During a recent interview, Demis Hassabis, CEO of Google DeepMind, outlined what he sees as the core challenges facing current AI systems. According to Hassabis, today's models lack "true out-of-the-box invention and thinking," distinguishing between solving existing mathematical problems and creating entirely new conjectures, such as the Riemann hypothesis.

He also pointed to a critical consistency problem: even average users can easily identify flaws in systems that should theoretically surpass human capability. "There's a sort of capabilities gap, and there is a consistency gap before we get to what I would consider AGI," he said.

François Chollet, Co-founder of ARC Prize, has identified what he believes are fundamental architectural limitations in current models. During his talk last month at AI Startup School, Chollet argued that deep learning models are "missing compositional generalization" and lack the ability to perform "on-the-fly recombination" of learned concepts.

He noted that even after a 50,000x scale-up in model size, performance on fluid intelligence (the ability to understand something you’ve never seen before on the fly) tasks barely improved, moving from 0% to roughly 10% accuracy. According to Chollet, gradient descent requires "three to four orders of magnitude more data than what humans need" to distill simple abstractions.

While current LLMs will undoubtedly drive significant economic and social transformation, their cognitive limitations highlight the need for fundamentally different approaches to achieve true AGI. Our Chief AGI Officer, Dr. Alexey Potapov, argues that "limitations of LLMs are now becoming generally clear, alongside their impressive strengths," but believes the solution lies in treating them as specialized components rather than central controllers.

This approach aligns with our understanding of human cognition: the brain functions through several hundred distinct subnetworks, each performing specific functions while cooperating with others. Just as transformer networks don't closely correspond to any particular biological brain network, the path to AGI may require treating LLMs as one component among many, subordinate to executive-control systems and coupled with other networks operating on different principles.

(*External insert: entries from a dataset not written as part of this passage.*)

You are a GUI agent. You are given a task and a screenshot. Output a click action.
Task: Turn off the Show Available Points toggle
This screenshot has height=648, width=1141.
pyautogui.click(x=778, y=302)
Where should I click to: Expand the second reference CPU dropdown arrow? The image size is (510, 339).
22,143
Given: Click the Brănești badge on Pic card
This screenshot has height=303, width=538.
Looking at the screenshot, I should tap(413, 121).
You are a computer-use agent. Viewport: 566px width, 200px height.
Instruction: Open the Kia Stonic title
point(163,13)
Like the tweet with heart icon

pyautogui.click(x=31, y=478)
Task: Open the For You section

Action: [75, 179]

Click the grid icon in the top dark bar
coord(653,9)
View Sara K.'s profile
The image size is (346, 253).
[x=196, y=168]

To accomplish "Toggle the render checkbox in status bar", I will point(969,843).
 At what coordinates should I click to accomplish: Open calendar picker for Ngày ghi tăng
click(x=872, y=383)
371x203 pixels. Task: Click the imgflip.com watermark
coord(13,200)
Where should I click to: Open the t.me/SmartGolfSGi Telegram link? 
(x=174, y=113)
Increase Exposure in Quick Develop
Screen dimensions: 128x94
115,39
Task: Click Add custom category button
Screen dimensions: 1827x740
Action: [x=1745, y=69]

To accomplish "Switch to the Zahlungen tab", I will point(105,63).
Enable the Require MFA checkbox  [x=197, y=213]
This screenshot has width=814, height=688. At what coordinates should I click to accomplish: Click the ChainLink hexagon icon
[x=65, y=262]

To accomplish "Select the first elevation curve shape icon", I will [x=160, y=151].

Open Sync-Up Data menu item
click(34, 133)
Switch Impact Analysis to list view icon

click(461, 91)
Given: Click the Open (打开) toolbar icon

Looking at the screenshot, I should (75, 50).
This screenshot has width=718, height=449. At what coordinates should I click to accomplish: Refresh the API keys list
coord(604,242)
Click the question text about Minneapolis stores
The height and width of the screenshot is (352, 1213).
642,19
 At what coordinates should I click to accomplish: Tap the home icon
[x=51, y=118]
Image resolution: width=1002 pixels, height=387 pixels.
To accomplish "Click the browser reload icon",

This multi-modular perspective and decades of careful study of human cognitive psychology inform our R&D on OpenCog Hyperon, which integrates deep neural networks like LLMs, evolutionary program learning, probabilistic programming and other methods into a common architecture to create a system that can, as our CEO, Dr. Ben Goertzel envisions, handle real-world complexity and "invent and create and build and communicate autonomously and creatively, based on its own values and inclinations."